*Data records*.
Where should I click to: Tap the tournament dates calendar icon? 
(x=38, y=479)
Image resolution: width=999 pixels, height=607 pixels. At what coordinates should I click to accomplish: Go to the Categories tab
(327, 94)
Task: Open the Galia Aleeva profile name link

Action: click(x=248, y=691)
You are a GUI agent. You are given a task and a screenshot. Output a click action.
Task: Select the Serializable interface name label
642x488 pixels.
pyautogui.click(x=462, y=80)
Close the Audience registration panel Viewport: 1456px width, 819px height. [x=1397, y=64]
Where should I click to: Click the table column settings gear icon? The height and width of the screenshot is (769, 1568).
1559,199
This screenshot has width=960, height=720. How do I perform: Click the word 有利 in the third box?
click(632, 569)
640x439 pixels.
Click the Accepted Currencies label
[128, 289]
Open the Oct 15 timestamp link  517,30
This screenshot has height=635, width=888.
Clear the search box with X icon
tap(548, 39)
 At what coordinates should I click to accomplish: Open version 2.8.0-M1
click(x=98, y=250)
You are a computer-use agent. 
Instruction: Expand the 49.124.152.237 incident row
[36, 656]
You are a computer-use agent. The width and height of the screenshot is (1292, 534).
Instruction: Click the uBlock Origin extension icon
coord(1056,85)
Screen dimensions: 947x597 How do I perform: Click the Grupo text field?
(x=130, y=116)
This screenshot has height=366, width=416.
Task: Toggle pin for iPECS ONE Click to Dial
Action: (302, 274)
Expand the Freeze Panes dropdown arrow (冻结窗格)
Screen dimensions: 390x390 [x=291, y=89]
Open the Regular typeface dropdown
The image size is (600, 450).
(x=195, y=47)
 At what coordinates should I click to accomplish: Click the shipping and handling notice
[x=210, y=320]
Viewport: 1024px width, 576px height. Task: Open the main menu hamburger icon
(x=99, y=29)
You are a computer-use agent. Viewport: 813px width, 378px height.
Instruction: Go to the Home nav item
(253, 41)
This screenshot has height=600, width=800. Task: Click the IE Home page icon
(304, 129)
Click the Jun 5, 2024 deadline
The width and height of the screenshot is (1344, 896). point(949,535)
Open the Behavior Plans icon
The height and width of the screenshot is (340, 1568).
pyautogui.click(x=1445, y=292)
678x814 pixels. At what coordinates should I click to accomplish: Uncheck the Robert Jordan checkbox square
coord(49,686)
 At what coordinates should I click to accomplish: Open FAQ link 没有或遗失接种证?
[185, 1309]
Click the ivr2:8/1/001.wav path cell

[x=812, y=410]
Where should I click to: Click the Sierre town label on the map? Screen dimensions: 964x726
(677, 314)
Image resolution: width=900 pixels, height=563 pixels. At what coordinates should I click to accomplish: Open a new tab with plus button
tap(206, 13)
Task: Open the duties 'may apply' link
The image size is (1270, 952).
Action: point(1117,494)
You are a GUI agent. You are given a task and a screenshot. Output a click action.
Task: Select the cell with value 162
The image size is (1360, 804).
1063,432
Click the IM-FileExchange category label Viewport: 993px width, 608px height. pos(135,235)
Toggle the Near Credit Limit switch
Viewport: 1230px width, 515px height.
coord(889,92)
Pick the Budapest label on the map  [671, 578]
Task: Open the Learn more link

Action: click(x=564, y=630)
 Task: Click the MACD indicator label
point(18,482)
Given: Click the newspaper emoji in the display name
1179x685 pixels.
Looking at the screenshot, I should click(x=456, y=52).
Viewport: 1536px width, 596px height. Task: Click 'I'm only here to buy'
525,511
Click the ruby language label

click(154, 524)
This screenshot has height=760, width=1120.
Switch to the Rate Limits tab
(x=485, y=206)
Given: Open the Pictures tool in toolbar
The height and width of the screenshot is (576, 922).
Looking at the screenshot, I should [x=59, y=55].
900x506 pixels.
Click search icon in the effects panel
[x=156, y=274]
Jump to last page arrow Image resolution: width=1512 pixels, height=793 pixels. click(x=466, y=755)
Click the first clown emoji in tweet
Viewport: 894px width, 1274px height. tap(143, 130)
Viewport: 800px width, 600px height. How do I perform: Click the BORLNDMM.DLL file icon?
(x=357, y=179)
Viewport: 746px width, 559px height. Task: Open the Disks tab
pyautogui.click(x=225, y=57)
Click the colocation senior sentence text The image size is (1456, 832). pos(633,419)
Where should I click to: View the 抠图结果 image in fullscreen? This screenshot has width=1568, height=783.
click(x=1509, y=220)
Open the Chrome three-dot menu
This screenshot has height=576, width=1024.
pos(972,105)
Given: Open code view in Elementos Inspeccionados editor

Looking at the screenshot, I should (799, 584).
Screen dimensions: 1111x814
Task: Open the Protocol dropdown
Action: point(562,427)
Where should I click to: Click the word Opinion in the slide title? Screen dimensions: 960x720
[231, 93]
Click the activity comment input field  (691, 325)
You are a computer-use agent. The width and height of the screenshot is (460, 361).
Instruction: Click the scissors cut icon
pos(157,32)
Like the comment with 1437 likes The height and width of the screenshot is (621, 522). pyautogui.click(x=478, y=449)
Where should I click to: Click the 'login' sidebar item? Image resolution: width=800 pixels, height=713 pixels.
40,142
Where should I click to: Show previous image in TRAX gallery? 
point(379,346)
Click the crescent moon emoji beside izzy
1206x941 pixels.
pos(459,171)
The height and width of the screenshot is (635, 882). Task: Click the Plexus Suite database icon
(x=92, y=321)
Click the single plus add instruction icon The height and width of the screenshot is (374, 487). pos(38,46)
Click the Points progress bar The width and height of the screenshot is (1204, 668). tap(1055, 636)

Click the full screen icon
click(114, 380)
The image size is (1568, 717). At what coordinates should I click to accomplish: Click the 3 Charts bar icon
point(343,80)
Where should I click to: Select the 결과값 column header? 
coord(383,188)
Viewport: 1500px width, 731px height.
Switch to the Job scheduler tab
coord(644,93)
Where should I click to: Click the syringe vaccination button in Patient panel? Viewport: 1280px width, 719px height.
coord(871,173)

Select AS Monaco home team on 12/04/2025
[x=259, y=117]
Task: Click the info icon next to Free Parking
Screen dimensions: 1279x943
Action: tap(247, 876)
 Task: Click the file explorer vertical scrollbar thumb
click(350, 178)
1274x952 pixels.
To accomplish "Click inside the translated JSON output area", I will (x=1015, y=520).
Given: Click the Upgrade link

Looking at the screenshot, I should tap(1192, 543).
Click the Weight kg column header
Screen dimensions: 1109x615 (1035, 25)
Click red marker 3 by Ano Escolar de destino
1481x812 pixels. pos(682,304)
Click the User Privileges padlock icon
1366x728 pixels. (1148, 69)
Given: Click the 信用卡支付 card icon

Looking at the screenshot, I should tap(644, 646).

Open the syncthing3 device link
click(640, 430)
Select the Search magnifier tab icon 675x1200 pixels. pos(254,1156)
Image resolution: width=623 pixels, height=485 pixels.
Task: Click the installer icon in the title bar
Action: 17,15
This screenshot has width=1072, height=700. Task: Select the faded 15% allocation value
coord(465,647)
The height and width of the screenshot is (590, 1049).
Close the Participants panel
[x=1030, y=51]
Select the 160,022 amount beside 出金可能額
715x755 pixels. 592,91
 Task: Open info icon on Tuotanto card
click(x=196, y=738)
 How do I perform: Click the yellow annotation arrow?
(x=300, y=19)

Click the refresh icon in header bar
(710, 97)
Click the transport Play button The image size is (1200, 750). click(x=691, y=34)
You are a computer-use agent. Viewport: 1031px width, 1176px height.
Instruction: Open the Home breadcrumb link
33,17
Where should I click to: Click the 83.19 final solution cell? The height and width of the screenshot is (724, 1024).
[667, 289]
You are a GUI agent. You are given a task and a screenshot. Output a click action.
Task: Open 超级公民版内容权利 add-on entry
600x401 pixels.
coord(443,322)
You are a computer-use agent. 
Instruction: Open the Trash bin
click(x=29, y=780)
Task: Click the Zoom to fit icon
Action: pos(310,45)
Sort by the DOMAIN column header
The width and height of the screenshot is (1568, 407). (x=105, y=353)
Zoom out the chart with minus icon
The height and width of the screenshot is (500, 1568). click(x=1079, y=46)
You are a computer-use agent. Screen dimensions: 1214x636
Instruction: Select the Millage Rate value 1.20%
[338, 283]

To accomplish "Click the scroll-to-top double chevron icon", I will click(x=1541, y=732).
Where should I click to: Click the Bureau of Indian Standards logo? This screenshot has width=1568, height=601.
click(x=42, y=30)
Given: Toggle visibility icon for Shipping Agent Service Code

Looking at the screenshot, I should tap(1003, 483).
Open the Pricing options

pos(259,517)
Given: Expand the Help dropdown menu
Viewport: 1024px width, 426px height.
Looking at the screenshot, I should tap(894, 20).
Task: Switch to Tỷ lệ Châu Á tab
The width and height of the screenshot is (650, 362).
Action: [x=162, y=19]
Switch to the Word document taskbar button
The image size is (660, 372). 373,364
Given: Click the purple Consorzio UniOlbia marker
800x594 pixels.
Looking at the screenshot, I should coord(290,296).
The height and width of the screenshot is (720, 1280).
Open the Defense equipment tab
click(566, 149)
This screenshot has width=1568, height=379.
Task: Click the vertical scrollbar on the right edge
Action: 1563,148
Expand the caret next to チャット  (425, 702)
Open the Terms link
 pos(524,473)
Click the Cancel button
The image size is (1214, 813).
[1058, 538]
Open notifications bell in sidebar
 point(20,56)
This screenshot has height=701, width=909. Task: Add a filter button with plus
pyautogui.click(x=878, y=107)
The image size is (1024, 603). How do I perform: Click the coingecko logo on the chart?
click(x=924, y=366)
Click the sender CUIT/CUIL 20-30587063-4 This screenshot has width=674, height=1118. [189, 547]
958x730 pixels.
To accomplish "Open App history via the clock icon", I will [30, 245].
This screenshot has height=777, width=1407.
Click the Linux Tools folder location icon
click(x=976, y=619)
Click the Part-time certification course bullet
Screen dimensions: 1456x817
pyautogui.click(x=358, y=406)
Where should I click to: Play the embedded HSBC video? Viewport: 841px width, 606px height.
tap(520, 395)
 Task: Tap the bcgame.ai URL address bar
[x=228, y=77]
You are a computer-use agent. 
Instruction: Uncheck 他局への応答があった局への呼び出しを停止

*Problem*. Your answer should consist of copies of the lines above that include the string "next".

*Written answer*.
Task: Click the info icon next to Free Parking
Expand the caret next to チャット  (425, 702)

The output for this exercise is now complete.